Translate from page the passage expanding on the subject of the text.

Intermediaries

Retail stores and wholesalers are examples of operations that cut transaction costs. Many people are surprised to learn that price swings are moderated by successful speculators, who are special types of intermediaries. Intermediaries specialize in reducing uncer­tainty and cutting the transaction costs of con­veying goods from original producers to the final users, often transforming the good to make it more compatible with ultimate users' demands.

Intermediaries are sometimes condemned as profiteers—villains who cause inflation, shortages, or other economic maladies. Like all intermediaries, profi­teers absorb risks and help move prices toward equilibrium. This reduces transaction costs and conveys goods to those who desire them most while boosting the incomes of original suppliers. In fact, intermediaries reduce opportunity costs to consumers, and speculators tend to reduce both the volatility of prices and net costs of products.

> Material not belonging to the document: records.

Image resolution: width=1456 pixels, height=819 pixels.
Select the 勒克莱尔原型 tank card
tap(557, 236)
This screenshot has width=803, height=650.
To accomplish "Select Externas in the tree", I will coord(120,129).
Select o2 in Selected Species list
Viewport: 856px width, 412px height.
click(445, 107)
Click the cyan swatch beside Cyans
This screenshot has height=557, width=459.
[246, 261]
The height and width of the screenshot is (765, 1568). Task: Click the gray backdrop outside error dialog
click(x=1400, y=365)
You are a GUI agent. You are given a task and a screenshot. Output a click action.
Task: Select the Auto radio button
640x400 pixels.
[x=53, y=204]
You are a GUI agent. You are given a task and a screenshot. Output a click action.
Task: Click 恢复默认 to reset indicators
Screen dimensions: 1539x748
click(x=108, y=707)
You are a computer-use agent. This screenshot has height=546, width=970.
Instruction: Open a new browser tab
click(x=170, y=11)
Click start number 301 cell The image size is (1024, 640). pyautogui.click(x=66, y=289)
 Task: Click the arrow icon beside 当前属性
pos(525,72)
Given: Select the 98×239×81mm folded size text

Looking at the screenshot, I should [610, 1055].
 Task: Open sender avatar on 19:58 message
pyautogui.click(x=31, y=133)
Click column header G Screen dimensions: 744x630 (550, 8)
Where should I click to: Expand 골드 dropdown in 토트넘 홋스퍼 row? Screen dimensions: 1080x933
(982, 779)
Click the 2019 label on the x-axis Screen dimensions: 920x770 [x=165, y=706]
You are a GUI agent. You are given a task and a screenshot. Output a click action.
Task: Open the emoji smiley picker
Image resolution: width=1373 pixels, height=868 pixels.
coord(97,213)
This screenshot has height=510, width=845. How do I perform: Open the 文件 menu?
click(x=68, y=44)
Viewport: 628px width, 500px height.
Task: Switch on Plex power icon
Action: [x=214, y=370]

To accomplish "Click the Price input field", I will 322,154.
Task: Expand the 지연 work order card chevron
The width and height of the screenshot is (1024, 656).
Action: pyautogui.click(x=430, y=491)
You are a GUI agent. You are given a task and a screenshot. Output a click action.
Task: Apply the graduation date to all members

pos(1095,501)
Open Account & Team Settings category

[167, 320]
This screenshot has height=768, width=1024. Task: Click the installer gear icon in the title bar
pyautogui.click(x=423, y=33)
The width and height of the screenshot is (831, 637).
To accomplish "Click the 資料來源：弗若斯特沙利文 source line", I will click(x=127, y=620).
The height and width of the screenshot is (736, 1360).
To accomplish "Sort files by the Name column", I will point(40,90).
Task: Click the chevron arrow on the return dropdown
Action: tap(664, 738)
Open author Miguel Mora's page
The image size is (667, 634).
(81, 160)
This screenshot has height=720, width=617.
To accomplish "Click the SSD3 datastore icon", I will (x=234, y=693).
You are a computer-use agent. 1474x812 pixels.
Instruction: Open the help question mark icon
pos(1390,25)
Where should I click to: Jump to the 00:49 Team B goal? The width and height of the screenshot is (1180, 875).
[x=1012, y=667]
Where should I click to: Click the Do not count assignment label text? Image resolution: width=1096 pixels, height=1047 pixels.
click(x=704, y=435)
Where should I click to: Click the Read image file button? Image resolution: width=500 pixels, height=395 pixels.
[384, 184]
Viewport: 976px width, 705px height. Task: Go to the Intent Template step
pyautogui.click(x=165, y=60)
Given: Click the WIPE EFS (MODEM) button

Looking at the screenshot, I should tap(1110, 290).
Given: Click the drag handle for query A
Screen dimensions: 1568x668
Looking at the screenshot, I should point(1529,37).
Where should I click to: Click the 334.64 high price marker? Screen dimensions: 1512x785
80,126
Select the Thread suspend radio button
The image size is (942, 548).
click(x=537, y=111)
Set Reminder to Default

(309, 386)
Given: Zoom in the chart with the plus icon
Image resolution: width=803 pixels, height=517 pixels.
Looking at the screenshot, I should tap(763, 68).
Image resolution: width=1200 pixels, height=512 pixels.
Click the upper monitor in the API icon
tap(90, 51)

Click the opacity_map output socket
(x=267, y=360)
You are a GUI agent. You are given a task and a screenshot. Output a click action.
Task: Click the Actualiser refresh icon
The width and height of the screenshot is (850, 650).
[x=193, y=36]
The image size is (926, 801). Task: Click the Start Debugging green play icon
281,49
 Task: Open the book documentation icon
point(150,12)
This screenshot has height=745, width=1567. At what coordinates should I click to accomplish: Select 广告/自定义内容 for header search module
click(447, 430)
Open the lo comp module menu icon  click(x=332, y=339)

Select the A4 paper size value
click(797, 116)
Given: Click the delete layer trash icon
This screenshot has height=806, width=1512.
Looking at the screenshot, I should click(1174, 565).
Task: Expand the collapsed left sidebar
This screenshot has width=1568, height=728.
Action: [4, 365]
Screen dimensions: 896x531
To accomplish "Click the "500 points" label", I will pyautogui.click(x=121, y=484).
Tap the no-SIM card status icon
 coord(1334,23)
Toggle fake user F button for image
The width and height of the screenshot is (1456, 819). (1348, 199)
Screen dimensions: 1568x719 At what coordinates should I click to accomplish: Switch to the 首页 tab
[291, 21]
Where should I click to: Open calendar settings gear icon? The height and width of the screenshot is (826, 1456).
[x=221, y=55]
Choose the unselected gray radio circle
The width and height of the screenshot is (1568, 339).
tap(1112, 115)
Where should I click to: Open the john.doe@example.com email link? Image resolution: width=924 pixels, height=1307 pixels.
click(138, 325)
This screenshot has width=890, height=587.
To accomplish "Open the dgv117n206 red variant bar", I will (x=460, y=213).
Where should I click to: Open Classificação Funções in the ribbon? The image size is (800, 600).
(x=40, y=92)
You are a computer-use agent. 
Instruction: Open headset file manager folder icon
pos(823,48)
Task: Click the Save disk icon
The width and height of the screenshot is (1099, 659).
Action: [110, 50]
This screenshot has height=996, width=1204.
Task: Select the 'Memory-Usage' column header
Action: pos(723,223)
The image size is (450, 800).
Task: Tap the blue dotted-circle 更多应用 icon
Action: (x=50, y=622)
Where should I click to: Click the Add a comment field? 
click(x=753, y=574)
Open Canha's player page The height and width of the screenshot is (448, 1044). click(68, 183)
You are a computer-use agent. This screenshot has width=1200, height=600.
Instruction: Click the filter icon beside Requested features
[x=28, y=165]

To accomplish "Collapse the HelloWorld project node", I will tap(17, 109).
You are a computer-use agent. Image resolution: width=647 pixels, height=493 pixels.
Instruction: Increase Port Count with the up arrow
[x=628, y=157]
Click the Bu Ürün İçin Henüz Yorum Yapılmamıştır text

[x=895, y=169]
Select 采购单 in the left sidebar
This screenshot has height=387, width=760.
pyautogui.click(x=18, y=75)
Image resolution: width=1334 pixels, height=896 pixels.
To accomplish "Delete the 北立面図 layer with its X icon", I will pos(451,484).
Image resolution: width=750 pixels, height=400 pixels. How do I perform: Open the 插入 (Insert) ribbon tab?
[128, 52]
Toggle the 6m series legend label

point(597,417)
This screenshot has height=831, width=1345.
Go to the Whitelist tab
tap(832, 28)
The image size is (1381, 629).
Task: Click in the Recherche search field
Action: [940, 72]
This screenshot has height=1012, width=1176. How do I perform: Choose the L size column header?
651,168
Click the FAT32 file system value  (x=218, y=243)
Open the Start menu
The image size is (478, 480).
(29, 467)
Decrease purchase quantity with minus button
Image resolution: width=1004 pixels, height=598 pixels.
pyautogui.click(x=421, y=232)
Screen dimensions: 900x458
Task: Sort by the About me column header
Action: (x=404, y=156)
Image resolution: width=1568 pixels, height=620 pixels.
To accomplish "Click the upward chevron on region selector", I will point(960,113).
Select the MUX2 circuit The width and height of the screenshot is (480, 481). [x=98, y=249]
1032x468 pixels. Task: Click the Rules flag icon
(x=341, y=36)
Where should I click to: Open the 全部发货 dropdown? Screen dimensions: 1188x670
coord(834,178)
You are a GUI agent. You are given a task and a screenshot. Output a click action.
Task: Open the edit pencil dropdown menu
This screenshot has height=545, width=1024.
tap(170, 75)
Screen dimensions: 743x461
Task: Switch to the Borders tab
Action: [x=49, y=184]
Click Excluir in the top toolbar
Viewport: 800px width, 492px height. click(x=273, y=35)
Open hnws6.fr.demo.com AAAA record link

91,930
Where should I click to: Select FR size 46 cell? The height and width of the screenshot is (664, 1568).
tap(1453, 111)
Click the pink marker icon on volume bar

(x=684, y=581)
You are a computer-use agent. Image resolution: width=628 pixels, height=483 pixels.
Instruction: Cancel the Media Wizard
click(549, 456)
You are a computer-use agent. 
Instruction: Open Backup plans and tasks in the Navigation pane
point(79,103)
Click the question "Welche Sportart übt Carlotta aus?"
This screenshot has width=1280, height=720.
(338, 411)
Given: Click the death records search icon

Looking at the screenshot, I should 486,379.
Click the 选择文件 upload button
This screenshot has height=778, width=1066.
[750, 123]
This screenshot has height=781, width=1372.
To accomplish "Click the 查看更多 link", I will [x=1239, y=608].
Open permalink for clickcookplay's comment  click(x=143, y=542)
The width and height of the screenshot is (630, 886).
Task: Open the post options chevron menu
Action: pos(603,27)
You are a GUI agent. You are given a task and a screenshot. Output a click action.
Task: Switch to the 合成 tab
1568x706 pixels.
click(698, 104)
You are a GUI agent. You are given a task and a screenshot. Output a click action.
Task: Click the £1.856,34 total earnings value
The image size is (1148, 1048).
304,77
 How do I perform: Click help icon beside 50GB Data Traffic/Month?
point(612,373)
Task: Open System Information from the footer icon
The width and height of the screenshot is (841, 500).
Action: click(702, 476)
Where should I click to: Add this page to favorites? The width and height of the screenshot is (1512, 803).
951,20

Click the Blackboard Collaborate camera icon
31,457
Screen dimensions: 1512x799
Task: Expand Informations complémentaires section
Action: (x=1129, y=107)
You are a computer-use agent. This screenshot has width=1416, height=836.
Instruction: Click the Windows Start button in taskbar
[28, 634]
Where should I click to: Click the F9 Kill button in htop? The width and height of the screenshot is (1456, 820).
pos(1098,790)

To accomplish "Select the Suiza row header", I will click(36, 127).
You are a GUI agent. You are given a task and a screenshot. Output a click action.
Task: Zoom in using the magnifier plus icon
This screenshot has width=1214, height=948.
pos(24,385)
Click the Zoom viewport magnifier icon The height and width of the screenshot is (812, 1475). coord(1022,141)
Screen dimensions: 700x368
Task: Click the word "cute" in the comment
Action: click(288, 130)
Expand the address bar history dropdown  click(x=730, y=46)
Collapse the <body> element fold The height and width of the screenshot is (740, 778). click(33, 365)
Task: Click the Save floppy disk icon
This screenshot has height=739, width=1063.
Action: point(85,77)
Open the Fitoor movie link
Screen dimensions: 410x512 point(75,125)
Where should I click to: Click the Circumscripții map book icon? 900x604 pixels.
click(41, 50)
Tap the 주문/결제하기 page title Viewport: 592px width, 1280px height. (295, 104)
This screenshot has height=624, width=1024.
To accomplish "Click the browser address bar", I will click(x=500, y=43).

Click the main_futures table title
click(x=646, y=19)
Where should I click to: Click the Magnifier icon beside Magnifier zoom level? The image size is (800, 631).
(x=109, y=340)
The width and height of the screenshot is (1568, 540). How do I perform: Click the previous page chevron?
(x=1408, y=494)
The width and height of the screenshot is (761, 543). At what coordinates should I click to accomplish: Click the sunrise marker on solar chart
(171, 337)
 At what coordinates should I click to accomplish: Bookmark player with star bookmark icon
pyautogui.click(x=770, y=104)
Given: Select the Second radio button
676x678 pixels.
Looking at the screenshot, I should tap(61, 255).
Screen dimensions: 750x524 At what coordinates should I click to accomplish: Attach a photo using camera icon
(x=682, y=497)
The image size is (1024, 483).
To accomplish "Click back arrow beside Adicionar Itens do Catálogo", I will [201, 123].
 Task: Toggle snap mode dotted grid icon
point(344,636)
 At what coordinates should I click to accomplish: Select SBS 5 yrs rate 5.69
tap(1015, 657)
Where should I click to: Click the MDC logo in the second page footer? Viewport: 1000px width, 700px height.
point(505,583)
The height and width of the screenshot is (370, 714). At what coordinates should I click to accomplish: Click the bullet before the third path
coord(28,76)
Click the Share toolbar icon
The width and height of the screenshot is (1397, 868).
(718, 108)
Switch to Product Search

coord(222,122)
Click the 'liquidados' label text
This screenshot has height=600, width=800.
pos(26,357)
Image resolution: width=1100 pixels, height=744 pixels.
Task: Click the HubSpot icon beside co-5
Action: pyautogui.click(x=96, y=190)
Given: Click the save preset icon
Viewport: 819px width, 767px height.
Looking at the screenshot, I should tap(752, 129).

Have you ever paid more than you had to for anything? Your answer must be no if you be­have rationally. You might object that, say, buy­ing apples from a grocer costs more than buying them from an apple grower. But if you bought from a store, it must have charged less than if you had bought apples directly from an orchard, after considering information costs, travel, po­tential spoilage, and the time entailed in going to the orchard. Otherwise, you would have bought directly from the apple grower.

Similarly, monetary prices at convenience stores exceed those at supermarkets. However, after we adjust for greater accessibility because of the longer hours typical of convenience stores and the frequent extended waits at supermar­ket checkouts, customers of convenience stores must be paying less (after considering all trans­action costs) or they would buy elsewhere.

One important way in which intermediaries reduce transaction costs is by absorbing risk. Quality is often variable. Apples, for example, range from rotten to those that win prizes at county fairs. Orchard owners specialize in growing apples but may not be geared to assure top quality to every consumer of every apple. Another prob­lem is that an individual customer may buy ap­ples only at irregular intervals, while individual orchards have tons of apples available at some times, and none at others.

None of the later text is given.